__THE PROBLEM__
Whatever appears in the records, write it out again exactly.

::: SOURCE DATA

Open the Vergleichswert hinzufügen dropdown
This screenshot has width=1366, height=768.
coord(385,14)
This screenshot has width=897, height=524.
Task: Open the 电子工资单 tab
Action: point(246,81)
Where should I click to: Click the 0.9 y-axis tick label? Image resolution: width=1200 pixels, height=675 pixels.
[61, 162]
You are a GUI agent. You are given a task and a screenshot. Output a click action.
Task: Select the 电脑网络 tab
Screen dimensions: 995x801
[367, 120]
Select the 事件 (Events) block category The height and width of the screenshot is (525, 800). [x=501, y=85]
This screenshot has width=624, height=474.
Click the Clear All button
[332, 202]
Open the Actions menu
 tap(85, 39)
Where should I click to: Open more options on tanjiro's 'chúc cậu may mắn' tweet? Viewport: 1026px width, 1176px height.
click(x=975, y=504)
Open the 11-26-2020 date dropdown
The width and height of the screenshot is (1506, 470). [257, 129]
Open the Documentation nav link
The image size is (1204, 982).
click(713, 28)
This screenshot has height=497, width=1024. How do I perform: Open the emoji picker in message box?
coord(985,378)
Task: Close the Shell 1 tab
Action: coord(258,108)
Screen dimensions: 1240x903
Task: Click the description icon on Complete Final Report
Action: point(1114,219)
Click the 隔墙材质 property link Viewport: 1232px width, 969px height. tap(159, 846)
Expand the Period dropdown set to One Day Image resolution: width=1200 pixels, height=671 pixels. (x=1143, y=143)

::::::

__OUTPUT FOR THIS EXERCISE__
Open the Vergleichswert hinzufügen dropdown
This screenshot has width=1366, height=768.
coord(385,14)
This screenshot has width=897, height=524.
Task: Open the 电子工资单 tab
Action: point(246,81)
Where should I click to: Click the 0.9 y-axis tick label? Image resolution: width=1200 pixels, height=675 pixels.
[61, 162]
You are a GUI agent. You are given a task and a screenshot. Output a click action.
Task: Select the 电脑网络 tab
Screen dimensions: 995x801
[367, 120]
Select the 事件 (Events) block category The height and width of the screenshot is (525, 800). [x=501, y=85]
This screenshot has width=624, height=474.
Click the Clear All button
[332, 202]
Open the Actions menu
 tap(85, 39)
Where should I click to: Open more options on tanjiro's 'chúc cậu may mắn' tweet? Viewport: 1026px width, 1176px height.
click(x=975, y=504)
Open the 11-26-2020 date dropdown
The width and height of the screenshot is (1506, 470). [257, 129]
Open the Documentation nav link
The image size is (1204, 982).
click(713, 28)
This screenshot has height=497, width=1024. How do I perform: Open the emoji picker in message box?
coord(985,378)
Task: Close the Shell 1 tab
Action: coord(258,108)
Screen dimensions: 1240x903
Task: Click the description icon on Complete Final Report
Action: point(1114,219)
Click the 隔墙材质 property link Viewport: 1232px width, 969px height. tap(159, 846)
Expand the Period dropdown set to One Day Image resolution: width=1200 pixels, height=671 pixels. (x=1143, y=143)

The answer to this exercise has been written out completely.